David was stunned. “What are you talking about?” he asked.
“You’ll figure it out, I’m sure, Mr. Hall. Follow the heavy water. It will become clear to you. Now: Judith Ressner.”
David’s mind was still reeling from the implications of what Gulder had been saying about Adrian. “What about Judith? Does she know all this, too? Does Ellerstein?”
“Well. Dr. Ellerstein works for me, after a fashion, and cares very much for Dr. Ressner. So when your uncle of the NRC calls, he will call Ellerstein, I think, because Dr. Ressner, the discoverer of the most fabulous treasure in the history of biblical archaeology, is very, very busy, Mr. Hall.”
David started to shake his head. Judith would never go along with this. Gulder saw it. “Dr. Ressner is a realist, Mr. Hall. She knows that, sometimes, extreme measures have to be taken by a small state such as ours. Her husband was something of a case in point, correct? Killed by a madman, but stilclass="underline" Skuratov was state security. Dr. Ressner is quite fond of you, I think.”
Then David got it: They had told Judith that he wouldn’t be executed as long as she kept her mouth shut about the Skuratov conspiracy. Gulder was smiling that Cheshire cat smile again. David went back to the matter of Adrian. “Are you telling me that Adrian Draper worked for you? For Israel?”
“I never said that, Mr. Hall.”
“Then our whole relationship was what, an assignment for Adrian, an Israeli spy? She was just playing me? You were playing me?”
“Much like you played Judith Ressner, is it not, Mr. Hall? Coming here under false pretenses. All that deception, first getting close to her, then striking out at the right moment? Leaving her wondering what she had done? How does that feel, Mr. Hall?”
David opened his mouth to say something, but nothing came out. Gulder got up.

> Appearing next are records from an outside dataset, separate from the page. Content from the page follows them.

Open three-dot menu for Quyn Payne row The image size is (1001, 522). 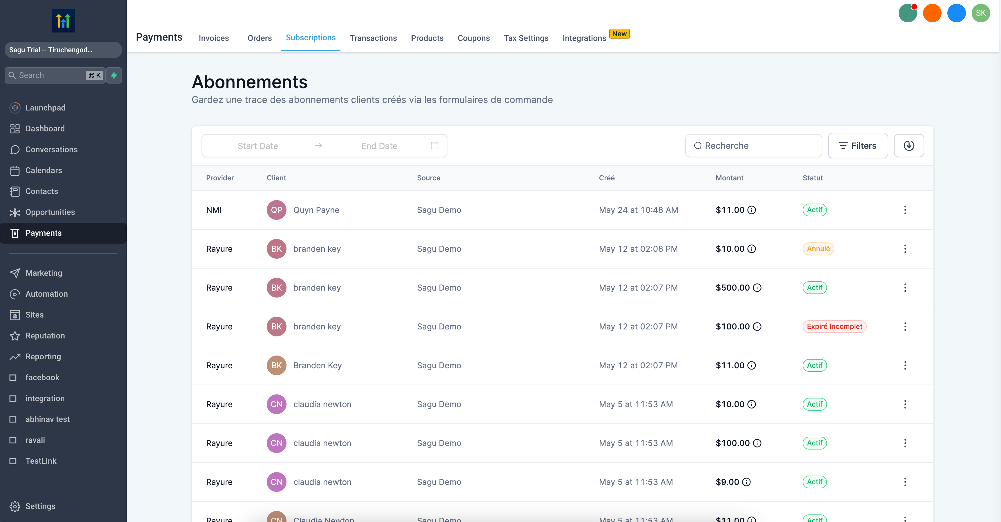tap(905, 210)
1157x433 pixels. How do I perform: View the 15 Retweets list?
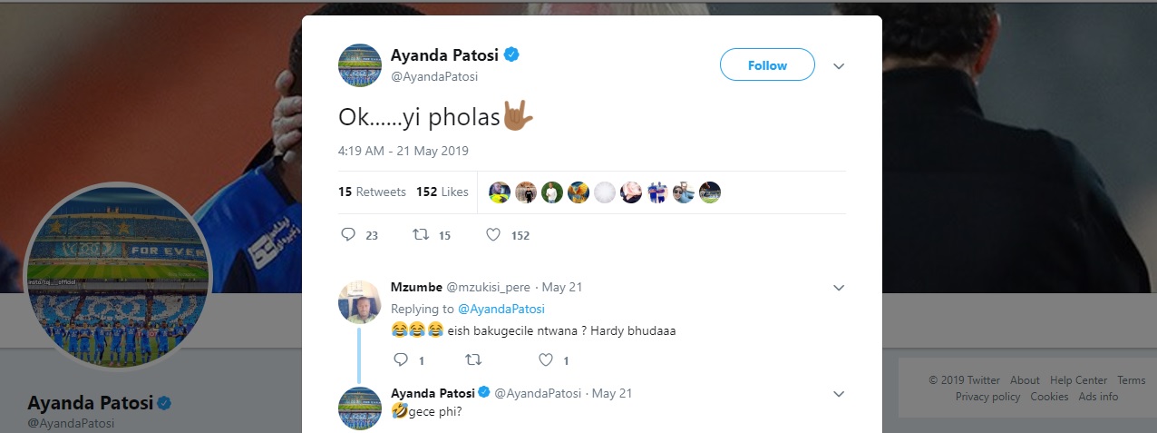click(370, 192)
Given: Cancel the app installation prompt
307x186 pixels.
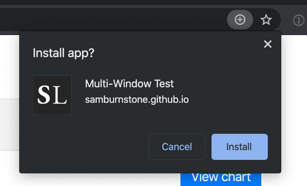Looking at the screenshot, I should [177, 147].
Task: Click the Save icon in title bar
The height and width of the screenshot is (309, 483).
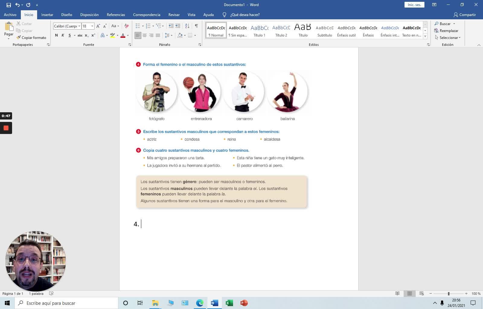Action: tap(8, 5)
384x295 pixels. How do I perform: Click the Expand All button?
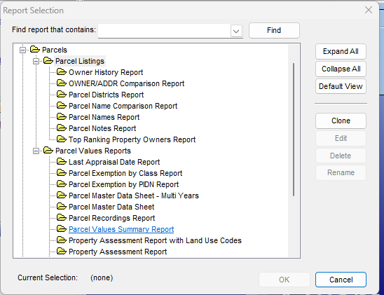tap(341, 51)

“I will ask them to let you out for exercise in the mornings and afternoons,” he said, motioning to his guards that they were leaving. “These papers, of course, are for you. There will be more, from time to time, as long as you cooperate with these gentle people. They are not jailers, but they do live an exposed existence up here in the Golan. They depend on the Israeli Army, don’t they, Mr. Hall? You can see Syria from your windows, I am told.”
David just sat there, his mind bowled over by what this strange little man had been telling him.
“I’ll send up an English-Latin dictionary, Mr. Hall. This is a very old-fashioned place. Who knows, in time they may teach you how to illuminate a manuscript.”
David got up again and resumed walking, counterclockwise this time. The afternoon sun beat down out in the middle of the square, heating the stones around the fountain and wilting some of the plants and herbs. At nearly eight thousand feet, there was over a mile of atmospheric protection missing, and David took care to stay out of the sun. Gulder had been as good as his word. He had sent the dictionary and another round of newspapers. David had been able to enjoy, if only vicariously, the triumph of the discoveries in the great cistern. Adrian’s theory. His discovery. Judith’s triumph, which was as it should be. There were pictures of the treasures themselves, and also of Judith Ressner, who looked increasingly exhausted by all the media attention. The discoveries made world headlines, and already the scholarly debates had begun, with various religious factions taking widely different positions on interpreting the finds, especially the contents of the sealed scrolls. He sympathized with her. Hell, he missed her.